In an opinion piece for The Guardian, YouTube head of international music partnerships Christophe Muller argued that comparing YouTube to paid subscription services was "like comparing what a cab driver earns from fares to what they earn showing ads in their taxi." Except that an ad can't offer a cheaper ride, the way YouTube can serve as a substitute for Spotify. He suggested a better comparison is terrestrial radio, which doesn't pay labels or performers in the United States. Except that radio doesn't let consumers program which song they want to listen to.
In its own comments on the Copyright Office's DMCA study, YouTube says the law doesn't give it a negotiating advantage, because labels usually identify their music with Content ID. But if that's the case, why does YouTube seem to pay less for music than its competitors? Spotify's free tier pays a minimum of $0.0025 per stream, according to label executives, while YouTube's free streams pay an average of less than $0.002. Over the course of billions of streams, that adds up.
So how do you solve a problem like YouTube? "We need to challenge them," says Big Machine Label Group CEO Scott Borchetta. "If we have the same conversation that we had with Apple" -- Big Machine's roster includes Taylor Swift-- "they can become one of our best partners, because they can afford to be."
Most label executives aren't expecting YouTube to have a change of heart -- they're trying to change the law under which it operates. The arguments on both sides will inevitably invoke Big Ideas -- creators' rights! innovation! free speech! -- but the results will come down to realpolitik. And right now, Google has far more influence in Washington, D.C.

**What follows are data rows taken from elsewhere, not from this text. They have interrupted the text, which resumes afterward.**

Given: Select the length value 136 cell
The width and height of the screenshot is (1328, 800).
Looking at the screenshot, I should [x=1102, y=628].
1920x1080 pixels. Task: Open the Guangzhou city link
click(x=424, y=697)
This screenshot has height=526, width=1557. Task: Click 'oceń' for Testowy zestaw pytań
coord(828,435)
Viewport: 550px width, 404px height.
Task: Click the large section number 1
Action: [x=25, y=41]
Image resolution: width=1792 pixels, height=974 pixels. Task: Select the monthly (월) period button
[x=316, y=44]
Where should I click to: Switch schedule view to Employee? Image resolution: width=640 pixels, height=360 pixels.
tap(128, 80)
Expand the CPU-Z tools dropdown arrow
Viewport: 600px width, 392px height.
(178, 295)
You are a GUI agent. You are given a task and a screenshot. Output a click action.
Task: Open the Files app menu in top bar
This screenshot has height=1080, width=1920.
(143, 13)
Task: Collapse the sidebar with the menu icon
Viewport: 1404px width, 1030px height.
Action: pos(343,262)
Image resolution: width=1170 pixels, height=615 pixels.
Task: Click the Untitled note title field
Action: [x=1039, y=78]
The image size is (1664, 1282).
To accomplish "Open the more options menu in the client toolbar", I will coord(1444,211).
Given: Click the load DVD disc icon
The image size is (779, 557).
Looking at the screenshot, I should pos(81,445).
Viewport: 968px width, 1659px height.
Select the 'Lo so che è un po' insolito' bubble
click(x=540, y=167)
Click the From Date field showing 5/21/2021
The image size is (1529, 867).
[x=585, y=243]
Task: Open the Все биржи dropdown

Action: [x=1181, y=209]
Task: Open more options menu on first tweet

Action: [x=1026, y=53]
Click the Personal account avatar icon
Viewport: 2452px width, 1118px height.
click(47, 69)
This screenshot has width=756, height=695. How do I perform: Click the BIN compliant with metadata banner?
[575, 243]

But that may not be the case in Brussels, where the European Union also is considering copyright reform. In mid-April, EU digital chief Andrus Ansipcriticized YouTube's low payouts as unfair to both creators and rival Internet companies. "This is not only about rights owners and creators and their remuneration," said Ansip, "it is also about a level playing field between different service providers."
If the EU does make any changes to its safe-harbor policy, they likely will be minor. But even a small shift could allow labels to withhold music from YouTube in certain territories -- and use that power to get better deals worldwide. "If this proposal goes through in Europe," says IFPI CEO Frances Moore, "it will bring about a seismic shift."
If that doesn't happen, the industry will continue to see what Muller called a "value shift." He's right -- that is exactly what's happening. And the reason labels and artists are upset is that the value is shifting away from them.